====== 読解本文 ======

秘密主義は,ユーザー自身によるリスク評価を不可能にしてしまう。

 ネットワーク障害を報告させるようにすれば,電話会社はサービスを向上させようとする。消費者は各社の信頼性を比較して,最適な会社を選ぶようになるからだ。情報公開が要求されなければ,電話会社は信頼性に関する本当の状況を隠せてしまう。

 秘密主義の支持者を見れば分かる。ソフトウエア・ベンダーは,脆弱性情報をできるだけ秘密にしておこうと望むものだ。電話会社は,「障害は隠せ」というDHSの勧告を大々的に触れ回った。DHSのアイデアは,秘密主義を支持したい企業にはメリットがあるが,消費者や市民,社会にとっては無益だ。

 9月11日のテロ事件以降,秘密主義と公開主義が衝突している。米国政府は,多くのテロ対策について――それどころか定期的な政府の活動さえも――詳細を隠そうとしている。プラントのインフラや政府施設に関する情報も秘密にしている。空港で特定の搭乗客にマークをつけるプロファイリング情報も秘密だ。色を使ってテロの脅威の度合いを示すDHSの“標準カラー・コード”についても,詳細は秘密だ。テロと無関係の政府の活動に関する情報さえ隠されている。

 こうした秘密主義により,テロリストから情報を隠すことができる。特に,自力では脆弱性を見つけられないような“レベルの低い”テロリストには効果的だ。しかしそれと同時に,一般市民――政府はこうした人たちに最終的な説明責任がある――から,テロ対策を評価したり,対策の効果に意見を述べたりする機会を奪ってしまう。セキュリティについて広く議論されることも,教育されることもないので,セキュリティが向上することはありえない。

【12月14日編集部追記】上記パラグラフには誤訳が含まれていましたので,12月14日付けで修正いたしました。【以上,12月14日編集部追記】

 最近の調査によると,ほとんどの水道や電力,ガス,電話,データ,交通,分散システムは,“スケール・フリー(scale-free)”ネットワーク構造をとっている。つまり,これらのシステムには,必ず密に接続された“ハブ”が存在するのだ。攻撃する側はハブの存在を直感的に知っており,攻撃目標として狙う。防御側はハブを頑丈にする方法を検討し始めており,冗長性を持たせようとしている。ネットワークにハブがあることを隠そうとしても,全然意味はない。存在を明かして守る方がよい。

====== 提供データ ======

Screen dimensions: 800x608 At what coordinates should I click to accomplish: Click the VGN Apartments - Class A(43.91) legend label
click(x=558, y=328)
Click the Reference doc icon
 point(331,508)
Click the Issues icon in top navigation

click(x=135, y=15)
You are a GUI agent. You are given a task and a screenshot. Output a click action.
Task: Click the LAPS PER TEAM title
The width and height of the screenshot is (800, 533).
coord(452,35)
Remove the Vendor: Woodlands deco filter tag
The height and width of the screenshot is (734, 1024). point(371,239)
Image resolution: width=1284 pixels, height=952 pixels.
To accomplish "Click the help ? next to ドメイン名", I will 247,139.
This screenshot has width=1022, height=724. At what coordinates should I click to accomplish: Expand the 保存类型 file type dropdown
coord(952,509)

======

課題 1:
秘密主義に関する本文を読み、次の問いに答えてください。
(a) 電話会社が大々的に触れ回ったDHSの勧告はどのような内容ですか。
(b) 秘密主義が特に効果的だとされるのは、どのようなテロリストに対してですか。
(c) 最近の調査によると、水道や電力などのほとんどのシステムはどのようなネットワーク構造をとっていますか。
課題 2: 秘密主義に関する本文のうち、「秘密主義の支持者を見れば分か」から始まり「存在を明かして守る方がよい。」で終わる部分を、一字も変えずに書き写して返してください。
課題 3: 秘密主義に関する本文で「9月11日のテロ事件以降」で始まる段落を、主な事実を残したまま箇条書きにまとめてください。

最終回答 1:
(a) 「障害は隠せ」という内容です。
(b) 自力では脆弱性を見つけられないような“レベルの低い”テロリストに対してです。
(c) “スケール・フリー(scale-free)”ネットワーク構造をとっています。

最終回答 2:
秘密主義の支持者を見れば分かる。ソフトウエア・ベンダーは,脆弱性情報をできるだけ秘密にしておこうと望むものだ。電話会社は,「障害は隠せ」というDHSの勧告を大々的に触れ回った。DHSのアイデアは,秘密主義を支持したい企業にはメリットがあるが,消費者や市民,社会にとっては無益だ。

 9月11日のテロ事件以降,秘密主義と公開主義が衝突している。米国政府は,多くのテロ対策について――それどころか定期的な政府の活動さえも――詳細を隠そうとしている。プラントのインフラや政府施設に関する情報も秘密にしている。空港で特定の搭乗客にマークをつけるプロファイリング情報も秘密だ。色を使ってテロの脅威の度合いを示すDHSの“標準カラー・コード”についても,詳細は秘密だ。テロと無関係の政府の活動に関する情報さえ隠されている。

 こうした秘密主義により,テロリストから情報を隠すことができる。特に,自力では脆弱性を見つけられないような“レベルの低い”テロリストには効果的だ。しかしそれと同時に,一般市民――政府はこうした人たちに最終的な説明責任がある――から,テロ対策を評価したり,対策の効果に意見を述べたりする機会を奪ってしまう。セキュリティについて広く議論されることも,教育されることもないので,セキュリティが向上することはありえない。

【12月14日編集部追記】上記パラグラフには誤訳が含まれていましたので,12月14日付けで修正いたしました。【以上,12月14日編集部追記】

 最近の調査によると,ほとんどの水道や電力,ガス,電話,データ,交通,分散システムは,“スケール・フリー(scale-free)”ネットワーク構造をとっている。つまり,これらのシステムには,必ず密に接続された“ハブ”が存在するのだ。攻撃する側はハブの存在を直感的に知っており,攻撃目標として狙う。防御側はハブを頑丈にする方法を検討し始めており,冗長性を持たせようとしている。ネットワークにハブがあることを隠そうとしても,全然意味はない。存在を明かして守る方がよい。

最終回答 3:
- 9月11日のテロ事件以降、秘密主義と公開主義が衝突している。
- 米国政府は、多くのテロ対策や定期的な政府の活動の詳細を隠そうとしている。
- プラントのインフラや政府施設に関する情報も秘密にされている。
- 空港で特定の搭乗客にマークをつけるプロファイリング情報も秘密である。
- DHSの“標準カラー・コード”についても、詳細は秘密である。
- テロと無関係の政府の活動に関する情報さえ隠されている。